*** Opening RECORDS SHOWN ***

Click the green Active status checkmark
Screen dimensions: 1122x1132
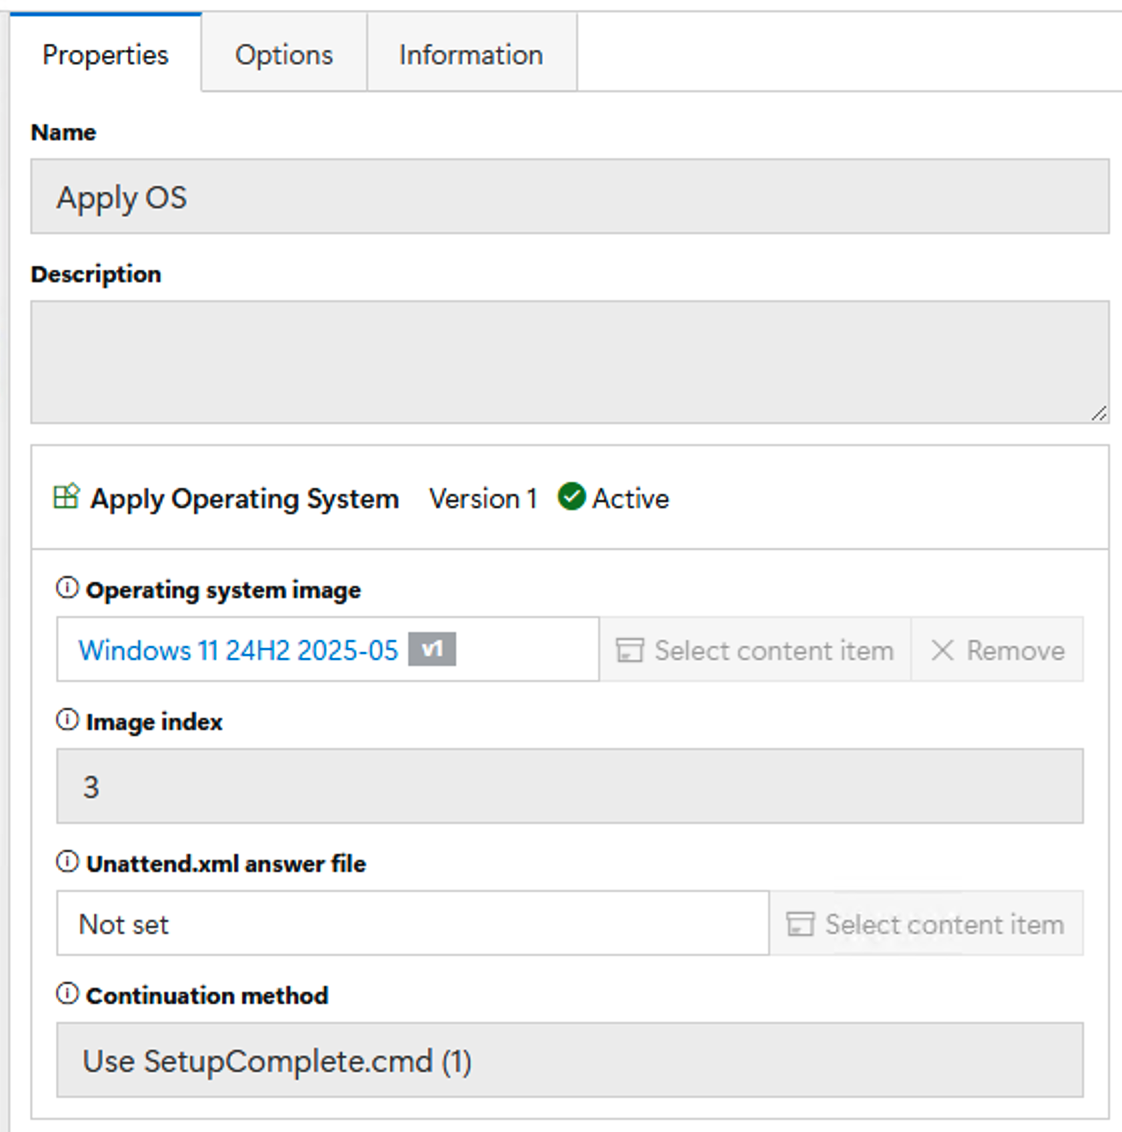[571, 497]
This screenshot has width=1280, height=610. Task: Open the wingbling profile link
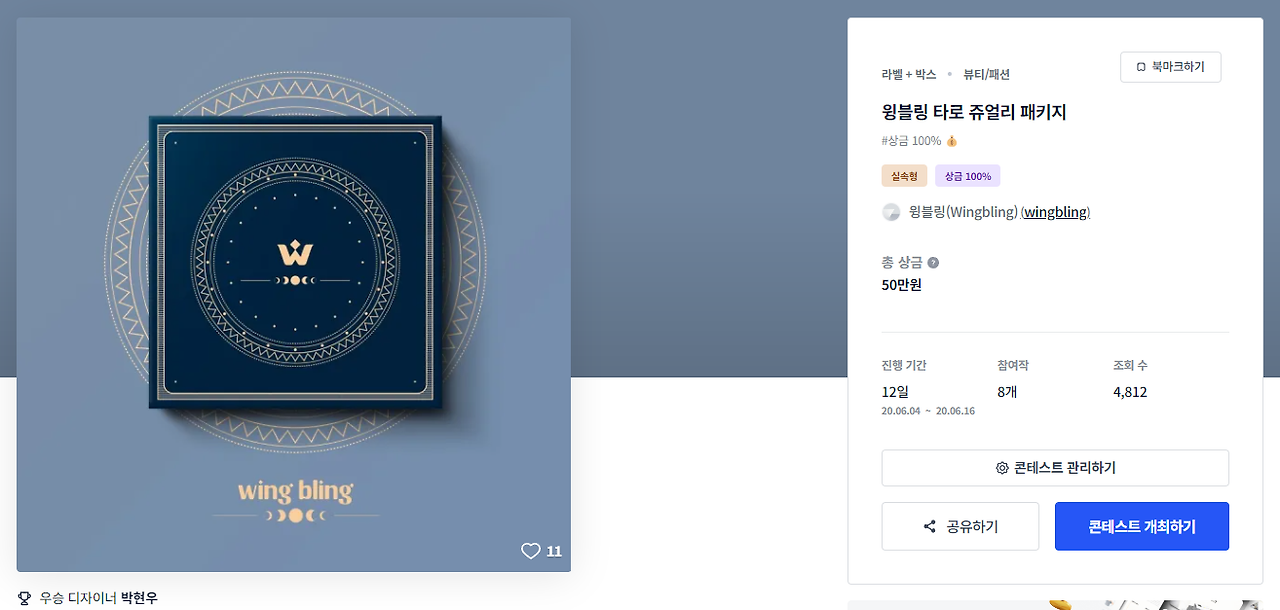(1056, 212)
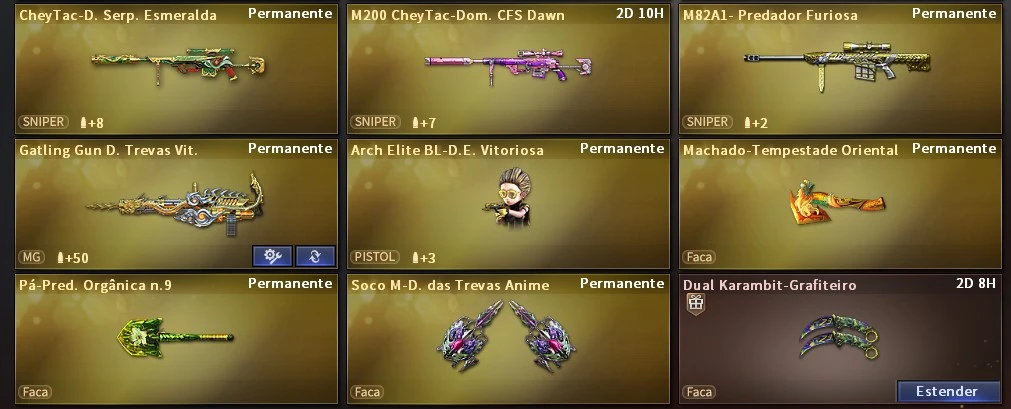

*** Closing RECORDS SHOWN ***

→ WHAT TO DO
Give back the records exactly, minus any pictures.

→ WRITTEN RESPONSE
Click the green Active status checkmark
Screen dimensions: 1122x1132
[571, 497]
This screenshot has width=1280, height=610. Task: Open the wingbling profile link
(1056, 212)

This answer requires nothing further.